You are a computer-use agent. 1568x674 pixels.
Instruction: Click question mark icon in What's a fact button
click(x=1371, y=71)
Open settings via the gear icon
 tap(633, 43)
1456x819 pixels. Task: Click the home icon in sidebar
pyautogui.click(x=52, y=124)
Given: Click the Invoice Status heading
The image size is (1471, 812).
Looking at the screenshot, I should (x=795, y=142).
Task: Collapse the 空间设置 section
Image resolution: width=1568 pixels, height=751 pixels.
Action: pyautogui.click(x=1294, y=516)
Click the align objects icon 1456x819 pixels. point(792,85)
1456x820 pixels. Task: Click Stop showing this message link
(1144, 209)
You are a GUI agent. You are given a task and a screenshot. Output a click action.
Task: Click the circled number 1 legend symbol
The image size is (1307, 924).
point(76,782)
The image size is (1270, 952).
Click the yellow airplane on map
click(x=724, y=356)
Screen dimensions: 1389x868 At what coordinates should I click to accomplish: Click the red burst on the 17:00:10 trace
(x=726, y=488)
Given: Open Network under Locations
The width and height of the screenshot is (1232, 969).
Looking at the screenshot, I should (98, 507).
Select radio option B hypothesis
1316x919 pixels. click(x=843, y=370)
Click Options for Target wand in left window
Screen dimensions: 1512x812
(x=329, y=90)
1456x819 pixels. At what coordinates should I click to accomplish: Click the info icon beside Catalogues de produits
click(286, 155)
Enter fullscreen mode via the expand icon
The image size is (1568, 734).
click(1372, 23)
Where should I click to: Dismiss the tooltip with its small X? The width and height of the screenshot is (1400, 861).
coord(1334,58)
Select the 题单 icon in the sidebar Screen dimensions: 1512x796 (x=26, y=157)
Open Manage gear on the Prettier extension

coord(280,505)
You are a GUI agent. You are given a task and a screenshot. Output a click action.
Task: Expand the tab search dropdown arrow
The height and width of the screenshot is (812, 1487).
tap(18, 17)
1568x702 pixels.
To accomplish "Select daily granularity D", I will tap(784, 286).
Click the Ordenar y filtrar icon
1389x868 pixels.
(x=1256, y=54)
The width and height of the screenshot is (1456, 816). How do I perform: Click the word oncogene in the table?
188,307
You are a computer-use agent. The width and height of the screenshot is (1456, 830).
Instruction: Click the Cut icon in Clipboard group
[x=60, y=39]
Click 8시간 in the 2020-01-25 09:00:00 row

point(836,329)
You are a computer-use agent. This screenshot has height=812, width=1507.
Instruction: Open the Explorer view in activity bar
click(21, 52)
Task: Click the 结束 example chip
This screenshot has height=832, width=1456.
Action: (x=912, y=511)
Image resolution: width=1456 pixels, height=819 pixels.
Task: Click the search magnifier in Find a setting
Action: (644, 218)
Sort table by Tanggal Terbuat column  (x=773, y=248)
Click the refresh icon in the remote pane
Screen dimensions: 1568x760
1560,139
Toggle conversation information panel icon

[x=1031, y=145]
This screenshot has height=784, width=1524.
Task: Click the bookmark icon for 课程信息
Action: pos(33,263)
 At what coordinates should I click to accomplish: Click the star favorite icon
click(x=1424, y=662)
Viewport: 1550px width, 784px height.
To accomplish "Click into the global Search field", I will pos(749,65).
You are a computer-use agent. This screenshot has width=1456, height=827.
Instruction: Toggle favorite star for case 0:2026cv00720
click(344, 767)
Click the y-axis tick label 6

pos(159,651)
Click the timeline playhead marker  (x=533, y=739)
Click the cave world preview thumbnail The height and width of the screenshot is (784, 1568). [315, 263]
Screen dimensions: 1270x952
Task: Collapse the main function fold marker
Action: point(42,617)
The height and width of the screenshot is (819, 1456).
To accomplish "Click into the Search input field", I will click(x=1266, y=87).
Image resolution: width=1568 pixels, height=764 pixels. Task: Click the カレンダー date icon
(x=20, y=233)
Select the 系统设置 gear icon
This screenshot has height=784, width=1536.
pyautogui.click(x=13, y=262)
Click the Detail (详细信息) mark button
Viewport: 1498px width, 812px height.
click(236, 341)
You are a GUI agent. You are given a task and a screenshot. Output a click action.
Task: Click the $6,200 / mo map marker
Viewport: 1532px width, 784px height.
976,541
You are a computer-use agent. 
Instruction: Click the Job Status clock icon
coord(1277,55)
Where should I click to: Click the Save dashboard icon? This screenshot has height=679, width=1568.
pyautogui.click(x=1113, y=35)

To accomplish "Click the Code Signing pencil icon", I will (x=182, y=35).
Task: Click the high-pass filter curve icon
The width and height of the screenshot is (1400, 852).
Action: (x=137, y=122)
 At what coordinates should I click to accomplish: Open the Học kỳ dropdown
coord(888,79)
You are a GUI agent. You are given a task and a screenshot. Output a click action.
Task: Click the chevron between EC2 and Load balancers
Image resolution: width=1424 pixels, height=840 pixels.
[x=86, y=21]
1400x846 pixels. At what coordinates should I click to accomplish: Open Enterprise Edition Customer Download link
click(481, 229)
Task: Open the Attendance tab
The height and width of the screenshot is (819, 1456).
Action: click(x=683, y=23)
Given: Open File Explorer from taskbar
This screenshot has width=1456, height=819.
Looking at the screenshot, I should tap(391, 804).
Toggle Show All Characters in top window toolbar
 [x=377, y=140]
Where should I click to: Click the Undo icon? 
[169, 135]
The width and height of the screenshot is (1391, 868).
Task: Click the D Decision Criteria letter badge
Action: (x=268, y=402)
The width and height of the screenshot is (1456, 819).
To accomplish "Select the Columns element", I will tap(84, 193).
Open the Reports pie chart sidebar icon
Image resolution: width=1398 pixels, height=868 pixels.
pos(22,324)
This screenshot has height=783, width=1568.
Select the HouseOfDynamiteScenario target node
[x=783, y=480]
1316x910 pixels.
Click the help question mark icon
▬▬▬▬▬▬
# Task directions:
Write the whole of the data out again exactly as it stands.

# Written response:
You are a computer-use agent. 1568x674 pixels.
Instruction: Click question mark icon in What's a fact button
click(x=1371, y=71)
Open settings via the gear icon
 tap(633, 43)
1456x819 pixels. Task: Click the home icon in sidebar
pyautogui.click(x=52, y=124)
Given: Click the Invoice Status heading
The image size is (1471, 812).
Looking at the screenshot, I should (x=795, y=142).
Task: Collapse the 空间设置 section
Image resolution: width=1568 pixels, height=751 pixels.
Action: pyautogui.click(x=1294, y=516)
Click the align objects icon 1456x819 pixels. point(792,85)
1456x820 pixels. Task: Click Stop showing this message link
(1144, 209)
You are a GUI agent. You are given a task and a screenshot. Output a click action.
Task: Click the circled number 1 legend symbol
The image size is (1307, 924).
point(76,782)
The image size is (1270, 952).
Click the yellow airplane on map
click(x=724, y=356)
Screen dimensions: 1389x868 At what coordinates should I click to accomplish: Click the red burst on the 17:00:10 trace
(x=726, y=488)
Given: Open Network under Locations
The width and height of the screenshot is (1232, 969).
Looking at the screenshot, I should (98, 507).
Select radio option B hypothesis
1316x919 pixels. click(x=843, y=370)
Click Options for Target wand in left window
Screen dimensions: 1512x812
(x=329, y=90)
1456x819 pixels. At what coordinates should I click to accomplish: Click the info icon beside Catalogues de produits
click(286, 155)
Enter fullscreen mode via the expand icon
The image size is (1568, 734).
click(1372, 23)
Where should I click to: Dismiss the tooltip with its small X? The width and height of the screenshot is (1400, 861).
coord(1334,58)
Select the 题单 icon in the sidebar Screen dimensions: 1512x796 (x=26, y=157)
Open Manage gear on the Prettier extension

coord(280,505)
You are a GUI agent. You are given a task and a screenshot. Output a click action.
Task: Expand the tab search dropdown arrow
The height and width of the screenshot is (812, 1487).
tap(18, 17)
1568x702 pixels.
To accomplish "Select daily granularity D", I will tap(784, 286).
Click the Ordenar y filtrar icon
1389x868 pixels.
(x=1256, y=54)
The width and height of the screenshot is (1456, 816). How do I perform: Click the word oncogene in the table?
188,307
You are a computer-use agent. The width and height of the screenshot is (1456, 830).
Instruction: Click the Cut icon in Clipboard group
[x=60, y=39]
Click 8시간 in the 2020-01-25 09:00:00 row

point(836,329)
You are a computer-use agent. This screenshot has height=812, width=1507.
Instruction: Open the Explorer view in activity bar
click(21, 52)
Task: Click the 结束 example chip
This screenshot has height=832, width=1456.
Action: (x=912, y=511)
Image resolution: width=1456 pixels, height=819 pixels.
Task: Click the search magnifier in Find a setting
Action: (644, 218)
Sort table by Tanggal Terbuat column  (x=773, y=248)
Click the refresh icon in the remote pane
Screen dimensions: 1568x760
1560,139
Toggle conversation information panel icon

[x=1031, y=145]
This screenshot has height=784, width=1524.
Task: Click the bookmark icon for 课程信息
Action: pos(33,263)
 At what coordinates should I click to accomplish: Click the star favorite icon
click(x=1424, y=662)
Viewport: 1550px width, 784px height.
To accomplish "Click into the global Search field", I will pos(749,65).
You are a computer-use agent. This screenshot has width=1456, height=827.
Instruction: Toggle favorite star for case 0:2026cv00720
click(344, 767)
Click the y-axis tick label 6

pos(159,651)
Click the timeline playhead marker  (x=533, y=739)
Click the cave world preview thumbnail The height and width of the screenshot is (784, 1568). [315, 263]
Screen dimensions: 1270x952
Task: Collapse the main function fold marker
Action: point(42,617)
The height and width of the screenshot is (819, 1456).
To accomplish "Click into the Search input field", I will click(x=1266, y=87).
Image resolution: width=1568 pixels, height=764 pixels. Task: Click the カレンダー date icon
(x=20, y=233)
Select the 系统设置 gear icon
This screenshot has height=784, width=1536.
pyautogui.click(x=13, y=262)
Click the Detail (详细信息) mark button
Viewport: 1498px width, 812px height.
click(236, 341)
You are a GUI agent. You are given a task and a screenshot. Output a click action.
Task: Click the $6,200 / mo map marker
Viewport: 1532px width, 784px height.
976,541
You are a computer-use agent. 
Instruction: Click the Job Status clock icon
coord(1277,55)
Where should I click to: Click the Save dashboard icon? This screenshot has height=679, width=1568.
pyautogui.click(x=1113, y=35)

To accomplish "Click the Code Signing pencil icon", I will (x=182, y=35).
Task: Click the high-pass filter curve icon
The width and height of the screenshot is (1400, 852).
Action: (x=137, y=122)
 At what coordinates should I click to accomplish: Open the Học kỳ dropdown
coord(888,79)
You are a GUI agent. You are given a task and a screenshot. Output a click action.
Task: Click the chevron between EC2 and Load balancers
Image resolution: width=1424 pixels, height=840 pixels.
[x=86, y=21]
1400x846 pixels. At what coordinates should I click to accomplish: Open Enterprise Edition Customer Download link
click(481, 229)
Task: Open the Attendance tab
The height and width of the screenshot is (819, 1456).
Action: click(x=683, y=23)
Given: Open File Explorer from taskbar
This screenshot has width=1456, height=819.
Looking at the screenshot, I should tap(391, 804).
Toggle Show All Characters in top window toolbar
 [x=377, y=140]
Where should I click to: Click the Undo icon? 
[169, 135]
The width and height of the screenshot is (1391, 868).
Task: Click the D Decision Criteria letter badge
Action: (x=268, y=402)
The width and height of the screenshot is (1456, 819).
To accomplish "Select the Columns element", I will tap(84, 193).
Open the Reports pie chart sidebar icon
Image resolution: width=1398 pixels, height=868 pixels.
pos(22,324)
This screenshot has height=783, width=1568.
Select the HouseOfDynamiteScenario target node
[x=783, y=480]
1316x910 pixels.
Click the help question mark icon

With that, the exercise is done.